Generate and inspect unique identifiers across six common schemes: UUID v4 (random, via the browser crypto.randomUUID), UUID v1 (timestamp plus node), ULID (26-character Crockford Base32, lexicographically sortable), NanoID (URL-safe, customizable length), CUID (collision-resistant, prefixed with c), and Snowflake (Twitter-style 64-bit IDs that pack a timestamp, datacenter ID, worker ID, and sequence). Pick a type, set a count for bulk generation, and copy individually or all at once. A separate Validate & Parse mode takes any ID you paste, auto-detects its format, and breaks it down, including pulling the embedded timestamp out of UUID v1 and ULID, and decoding the timestamp, datacenter ID, worker ID, and sequence number from a Snowflake ID.
The six ID types solve different problems. UUID v4 is 122 random bits and is the safe default when you just need a unique value and do not care about ordering. UUID v1 and ULID and Snowflake are time-ordered, so newly generated IDs sort roughly by creation time, which is useful as database primary keys because it keeps index inserts near the end of the B-tree instead of scattering them. ULID and NanoID are more compact than a 36-character UUID: ULID is 26 characters of Crockford Base32 (no I, L, O, or U to avoid ambiguity), and NanoID defaults to 21 URL-safe characters but you can shorten or lengthen it here. CUID is designed to be collision-resistant in distributed clients, and Snowflake encodes infrastructure metadata directly in the number.

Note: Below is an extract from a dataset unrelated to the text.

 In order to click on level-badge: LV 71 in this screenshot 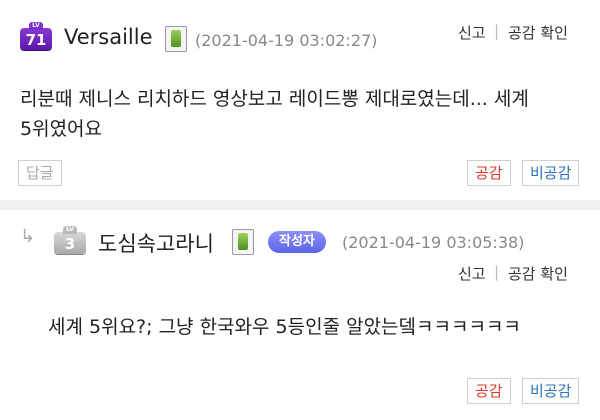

The Validate & Parse mode is the part most generators skip. Paste a UUID and it confirms the version and the RFC 4122 variant; paste a UUID v1 and it reconstructs the 100-nanosecond timestamp and shows the real date; paste a 26-character ULID and it decodes the leading 48-bit timestamp; paste a Snowflake ID and it shifts out the timestamp (relative to the Twitter epoch), datacenter ID, worker ID, and sequence. It also accepts a dashless 32-hex-character UUID and reformats it into canonical 8-4-4-4-12 form. Optional prefix and suffix fields (for example user_ or _v1), an uppercase toggle, and a no-dashes toggle let you shape UUID output to match your codebase conventions. Everything runs in your browser.
UUID v4 is the safe default for general unique IDs. Choose a time-ordered type (UUID v1, ULID, or Snowflake) when you want IDs that sort by creation time, ULID or NanoID when you want a shorter string, and Snowflake when you need infrastructure metadata packed into a 64-bit number.
Practically no. The probability of a collision with v4 UUIDs is astronomically low, you would need to generate over a billion UUIDs per second for decades to have a 50% chance of one duplicate.
Yes. Switch to Validate & Parse mode and paste the ID. The tool detects whether it is a UUID (and which version), a ULID, a Snowflake, or a CUID, and shows any timestamp or metadata encoded inside it.
A UUID is a 128-bit value displayed as 32 hexadecimal digits in five groups separated by hyphens: 8-4-4-4-12 (e.g., 550e8400-e29b-41d4-a716-446655440000).
Conversions run on your device in JavaScript. The values you enter are never sent over the network.